DATASET RECORDS START
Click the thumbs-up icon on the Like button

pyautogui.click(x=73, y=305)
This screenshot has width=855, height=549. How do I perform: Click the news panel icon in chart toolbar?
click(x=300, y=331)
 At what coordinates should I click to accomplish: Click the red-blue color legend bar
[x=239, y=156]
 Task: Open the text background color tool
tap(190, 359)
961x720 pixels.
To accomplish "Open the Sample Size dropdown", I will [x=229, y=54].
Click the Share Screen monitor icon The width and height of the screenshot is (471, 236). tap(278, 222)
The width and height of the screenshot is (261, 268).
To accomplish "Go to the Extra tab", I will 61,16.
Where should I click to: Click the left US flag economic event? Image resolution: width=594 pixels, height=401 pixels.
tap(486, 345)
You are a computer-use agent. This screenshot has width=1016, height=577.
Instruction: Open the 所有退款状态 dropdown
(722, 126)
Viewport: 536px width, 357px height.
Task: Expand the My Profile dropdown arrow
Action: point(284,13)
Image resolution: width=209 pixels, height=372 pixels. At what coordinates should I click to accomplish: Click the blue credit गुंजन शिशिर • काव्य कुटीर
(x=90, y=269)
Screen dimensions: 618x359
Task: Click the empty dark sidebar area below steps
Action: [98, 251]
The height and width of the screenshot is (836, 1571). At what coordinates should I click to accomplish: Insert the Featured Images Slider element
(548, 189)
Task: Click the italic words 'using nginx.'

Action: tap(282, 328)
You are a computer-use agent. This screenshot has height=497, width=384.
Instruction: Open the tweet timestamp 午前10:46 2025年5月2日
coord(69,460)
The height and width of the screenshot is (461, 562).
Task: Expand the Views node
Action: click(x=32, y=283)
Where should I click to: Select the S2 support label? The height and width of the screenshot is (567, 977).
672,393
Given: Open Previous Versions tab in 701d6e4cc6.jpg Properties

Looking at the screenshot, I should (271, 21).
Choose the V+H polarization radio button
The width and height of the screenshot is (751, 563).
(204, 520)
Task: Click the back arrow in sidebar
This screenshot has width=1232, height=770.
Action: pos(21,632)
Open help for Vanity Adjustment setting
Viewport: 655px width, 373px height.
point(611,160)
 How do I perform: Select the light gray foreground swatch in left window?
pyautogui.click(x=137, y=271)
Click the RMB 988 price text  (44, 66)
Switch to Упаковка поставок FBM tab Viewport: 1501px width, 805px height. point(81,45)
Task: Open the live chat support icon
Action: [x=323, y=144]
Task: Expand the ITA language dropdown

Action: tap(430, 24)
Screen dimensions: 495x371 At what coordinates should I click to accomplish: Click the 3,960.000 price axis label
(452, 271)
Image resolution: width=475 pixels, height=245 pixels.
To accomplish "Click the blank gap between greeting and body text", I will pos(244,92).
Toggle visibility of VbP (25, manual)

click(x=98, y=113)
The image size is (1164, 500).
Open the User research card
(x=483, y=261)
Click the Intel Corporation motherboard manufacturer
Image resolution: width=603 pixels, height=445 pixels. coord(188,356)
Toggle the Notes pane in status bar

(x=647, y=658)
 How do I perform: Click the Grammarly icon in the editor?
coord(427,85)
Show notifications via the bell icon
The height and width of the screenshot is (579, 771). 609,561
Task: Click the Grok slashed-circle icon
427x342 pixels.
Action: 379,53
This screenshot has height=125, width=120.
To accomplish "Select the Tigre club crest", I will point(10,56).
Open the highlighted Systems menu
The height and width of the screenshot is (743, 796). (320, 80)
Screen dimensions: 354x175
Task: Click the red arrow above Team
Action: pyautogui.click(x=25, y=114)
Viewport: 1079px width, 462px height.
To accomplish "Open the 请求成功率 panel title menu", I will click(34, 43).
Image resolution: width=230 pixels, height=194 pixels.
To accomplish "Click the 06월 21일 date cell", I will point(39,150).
DATASET RECORDS END
§ AIM OF THE TASK:
A faithful copy of the lines from the line containing "Image resolution: width=230" to the end of the data should be set down, both ends included, and nothing more.

§ FINISHED EXERCISE:
Image resolution: width=230 pixels, height=194 pixels.
To accomplish "Click the 06월 21일 date cell", I will point(39,150).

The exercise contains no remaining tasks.